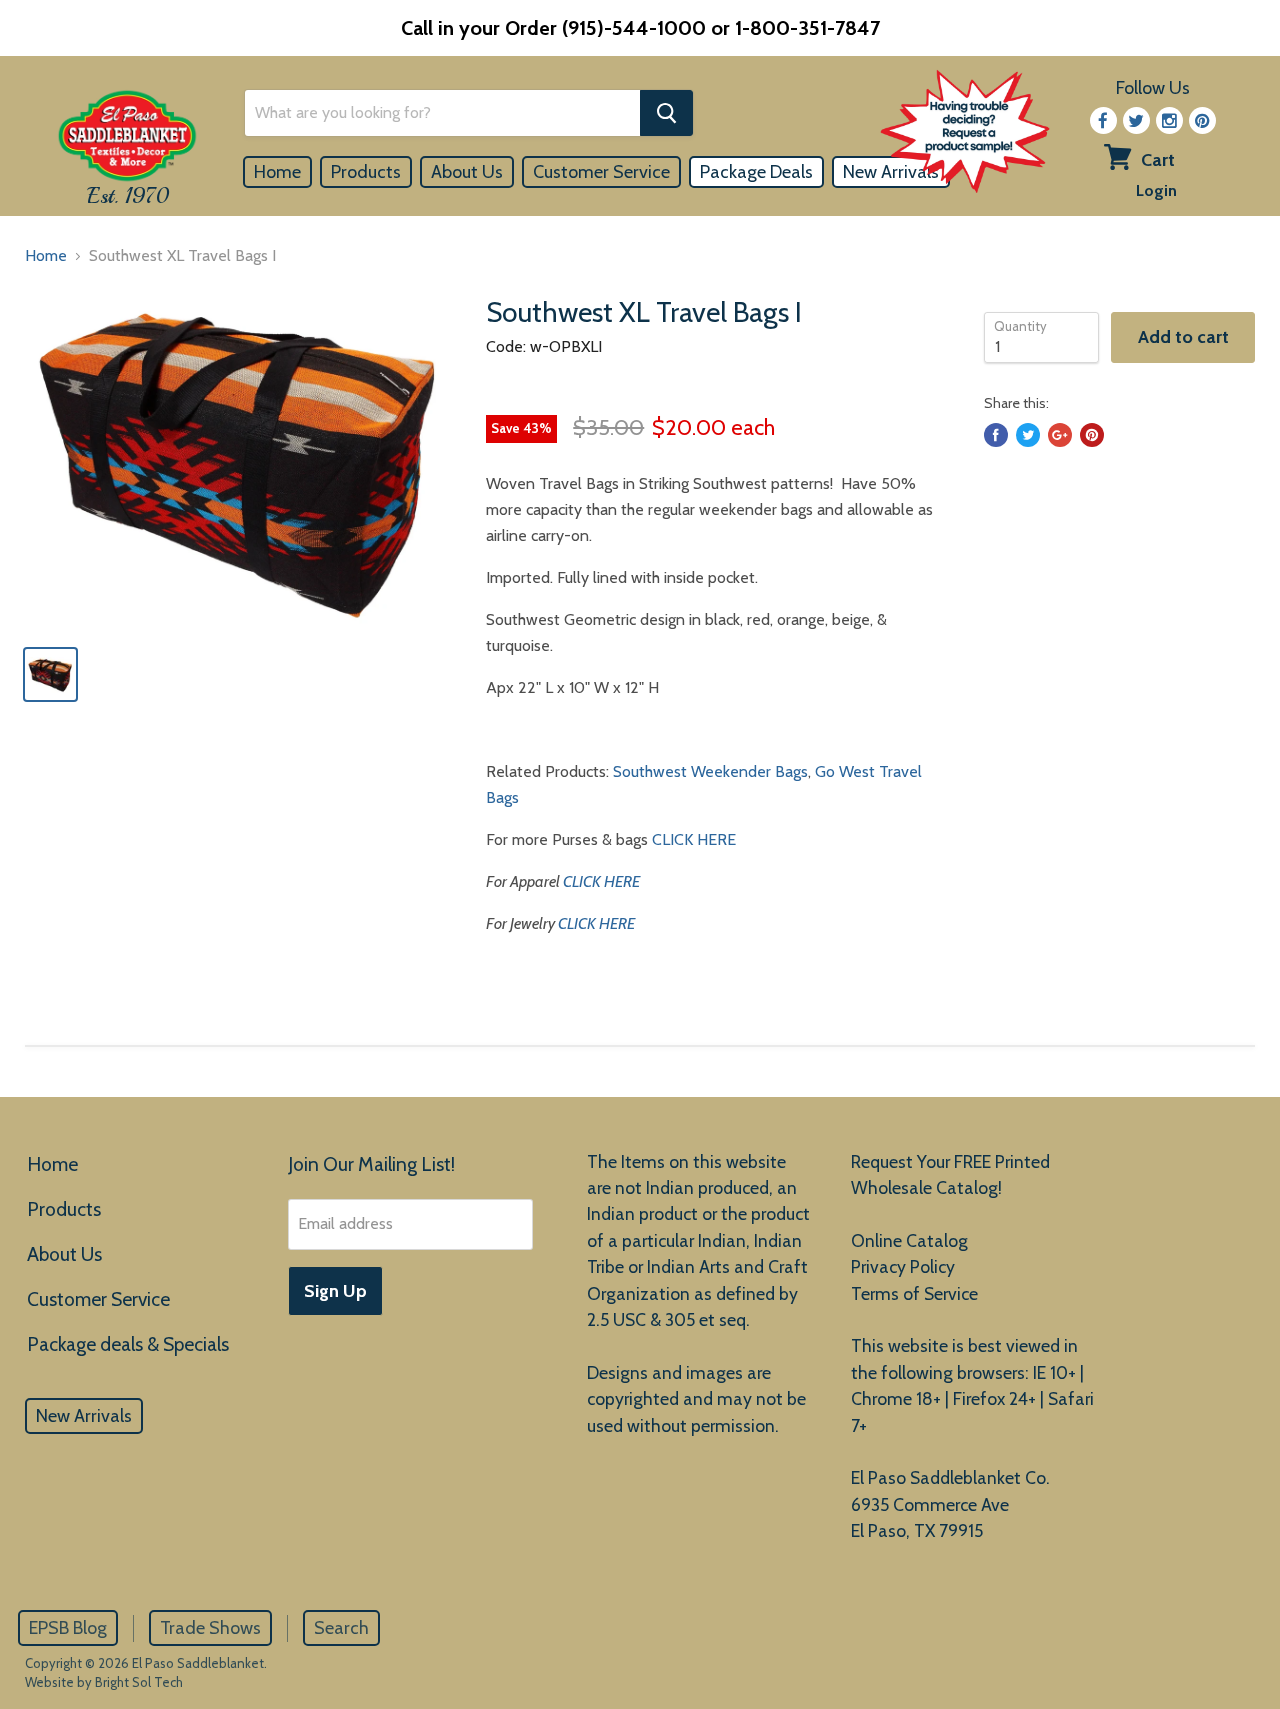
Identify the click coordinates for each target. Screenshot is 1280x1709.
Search (341, 1628)
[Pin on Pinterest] (1092, 435)
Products (366, 172)
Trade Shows (210, 1628)
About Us (467, 172)
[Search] (666, 113)
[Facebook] (1103, 120)
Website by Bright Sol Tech (104, 1682)
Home (277, 172)
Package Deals (756, 172)
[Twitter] (1136, 120)
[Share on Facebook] (996, 435)
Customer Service (601, 172)
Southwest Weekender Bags (710, 771)
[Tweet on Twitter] (1028, 435)
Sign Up (335, 1291)
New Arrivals (84, 1416)
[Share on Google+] (1060, 435)
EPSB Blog (68, 1628)
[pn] (1202, 120)
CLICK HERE (694, 839)
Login (1156, 190)
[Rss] (1169, 120)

·····

### [THE PROBLEM]
Write the lines out again exactly, from the one containing "Home (277, 172)" through the last line of the records, and include no other lines.

### [EXPECTED ANSWER]
Home (277, 172)
Package Deals (756, 172)
[Twitter] (1136, 120)
[Share on Facebook] (996, 435)
Customer Service (601, 172)
Southwest Weekender Bags (710, 771)
[Tweet on Twitter] (1028, 435)
Sign Up (335, 1291)
New Arrivals (84, 1416)
[Share on Google+] (1060, 435)
EPSB Blog (68, 1628)
[pn] (1202, 120)
CLICK HERE (694, 839)
Login (1156, 190)
[Rss] (1169, 120)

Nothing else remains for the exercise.